▶ **Using the information**:
**a.** According to the passage on Black Health and the Humanities, how many workshops are at the center of the project?
**b.** Duplicate part of the passage on Black Health and the Humanities, beginning at the words "At the center" and stopping after "on the website.".
**c.** Write the next part of the passage on Black Health and the Humanities, picking up after its final sentence.

▶ **Given passage**:
-- Opening Marker --

Black Health and the Humanities, on the contrary, defines the humanities to include the social sciences, the arts, history, literary studies, Black/Africana studies, and more. Such perspectives reveal the continuous, embodied presence of historical forms of structural violence, while also presenting creative imaginings of possible futures. It also situates biomedical sciences in a dynamic relationship with the cultures from which they emerge, encouraging consciousness and intentionality in scientific practice. This alignment of the humanities de-centers biomedicine by regarding the production of illness and ill health in broader social, cultural, and political contexts.
At the center of Black Health and the Humanities is a series of five workshops that took place in 2021-2022 and brought together a network of Ph.D. students and early career researchers in Britain to hear presentations from a range of more established scholars and creatives. A list of participants and presentation titles is included on the website.
Featured on the website are blog posts by network members revealing how the workshops have opened not only fruitful intellectual exchange but also an inter-supportive space for reflection on the positionalities and experiences of Black artists and scholars. The themes that emerge from these posts — accountability, community, reflexivity, and imagination — signal the project’s core values, an ethos that can enrich scholarship and effectively promote Black health in Britain. While the workshops promised to seed collaborations and develop junior scholars, the content of the workshops themselves is currently inaccessible to those outside the network, beyond the reflections of workshop participants included on the project blog. A potential area of growth for the site includes making available discussion notes, any recorded videos or audio, and summary white papers or other documents that highlight how the individual workshops align to contemporary scholarly debates.

-- Closing Marker --

▶ **Information shown**:

-- Opening Marker --

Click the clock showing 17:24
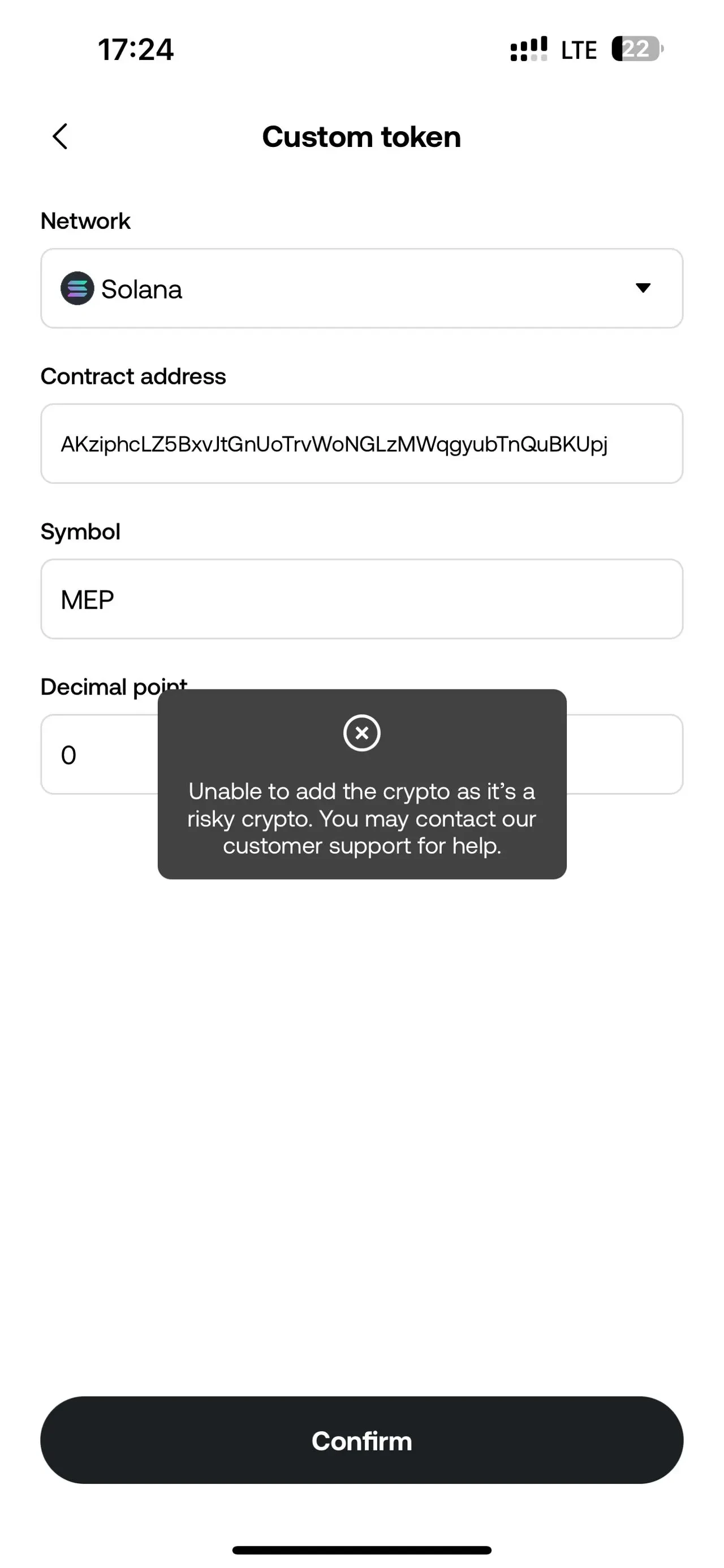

-- Closing Marker --

▶ **Answers to each task**:
**a.** Five workshops.

**b.**
At the center of Black Health and the Humanities is a series of five workshops that took place in 2021-2022 and brought together a network of Ph.D. students and early career researchers in Britain to hear presentations from a range of more established scholars and creatives. A list of participants and presentation titles is included on the website.

**c.**
A key feature of the site is a collection of references to resources that represent humanistic approaches to Black health, drawn from throughout the African diaspora, and include examples of fiction, theater, memoir, academic scholarship, criticism, and film. This is a fantastic resource for both research and teaching that would be made even more useful with the addition of summaries and commentary for each item. The project might also consider creating an export option from the dataset that aligns to citation managers like Zotero or Endnote. This would encourage the distribution of these resources into other research collections. The collection’s eclectic and inclusive nature, like the Black Health and the Humanities Project as a whole, gives it a diffuse quality, but this aspect reflects the multiplicity of ways that medical humanities and Black/Africana studies can be brought into conversation.